New Wave and your Indie Band

I’m reading this book Talking To Girls About Duran Duran by Rob Sheffield and it got me really thinking about the power of new wave and the long term effects that it has had on the music industry and what we could learn from these artists. There was something incredibly fascinating to me about this book and there has rapidly become something incredibly fascinating about new wave as a genre. It has made me come to terms with the fact that if you want to be a successful band you need to have the all inclusive approach that the new wave bands had. They crossed a broad variety of art forms and methods of expression with their music and that is, I think, extremely important if you want to properly grow your band and have fans who are devoted over the long term to your band and what you bring to the table. By understanding this you might just be able to create a product with longer staying power than anything else you have ever done.

So first let’s talk about the music – the music was set up such that it appealed from first listen. Even some of the weirder elements in the genre, your Haysi Fantayzee’s and Kajagoogoo’s if you will were crafting pop songs that made sense right off the bat. Sure they were broadcast by weird and confused British kids but that was a big part of the fun. There are a ton of people out there who really appreciate new wave on a purely musical level. They have never obsessed over MTV videos, they have never thought about how a lot of these songs were built on an impending western fear of nuclear war, they just want to sing ‘Psycho Killer’ and that’s fine. So the point being, if you’re trying to create cool artsy music the first step is to focus on the music, that’s going to get a lot more people jumping off from the first.

Yet the music was the only entry point, and this is where it got interesting. Perhaps the visual aesthetic was the most enduring part of the new wave movement. The most important part of the visual aesthetic of the new wave movement was probably the hair. I’m not just talking about A Flock Of Seagulls either. There were key hairstyle elements that defined everyone from Duran Duran to Haysi Fantayzee. Of course this was only the jumping off point visually, the other keys of course included some of the images of nuclear war but also the sort of bizarre image pushed forward by Men Without Hits and bands of that ilk. There was a certain ethereal magic, but it all was deeply informed. Many of these bands focused just as much on their look as the music, some of them focused even more on it. I know that sounds silly to some of you but the end result was something that wasn’t only deeply thought out but also had the potential to appeal for literal decades to come.

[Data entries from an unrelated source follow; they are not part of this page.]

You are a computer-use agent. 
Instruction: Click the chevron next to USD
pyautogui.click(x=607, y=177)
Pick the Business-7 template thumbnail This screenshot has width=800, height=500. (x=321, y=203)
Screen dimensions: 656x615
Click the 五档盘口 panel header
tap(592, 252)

Then of course there was the ideology. What’s fascinating to me about new wave is that it was all informed about the presumably incoming nuclear war. While heavy metal used this as an excuse to release some truly heavy and depraved music, new wave artists took their time to create perhaps more nuanced viewpoints that not only reflected on the bitter realities of the world but also seemed to realize the inherent silliness of it all. These artists were coming up in a bleak time and they found something to laugh at but never sacrificed the seriousness of what was being done. The point being – even though the music could be taken as an explicitly political experience, especially if you carefully selected the bands you spun it didn’t have to be. So for the fans who chose to dig they had that, for those who just wanted to jam they had that too. And that’s where start to get to the lessons that modern bands can best take from new wave.

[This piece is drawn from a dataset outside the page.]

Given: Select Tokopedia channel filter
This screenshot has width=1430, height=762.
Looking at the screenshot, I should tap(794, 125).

The point being – you don’t need to explicitly apply any of this if you want to be successful but it can certainly be helpful if you choose to. If someone as clearly pretentious and art school-esque as Kajagoogoo with their patently bizarre hair and at best average music can be successful then maybe you can use that to help grow your very good music into something all inclusive. People talk about how things are so hard to run with social media and all that naff but when it comes down to it, these folks were creating just as much content as the most savvy social media star is today. They didn’t have Youtube, they had MTV and AM radio, but they still did their best to build content relevant to the platforms they had. New wave is objectively one of the weirdest things to happen to music in the last fifty years, and it pretty definitively shaped popular music for the rest of time.

This isn’t something you necessarily need to take to heart. It isn’t something that is going to make or break your band, but it’s a great way to do a case study of marketing. What I have found is that anytime I analyze a genre for that made it popular I learn a lot about how music is pushed and what draws people to music. This isn’t always a self evident thing but it’s certainly the type of thing that is going to push then needle for any band. It’s going to help you realize what makes your band special and grow into a scene that is relevant and interesting. I know that’s a struggle sometimes, but if you can’t embrace it why even bother?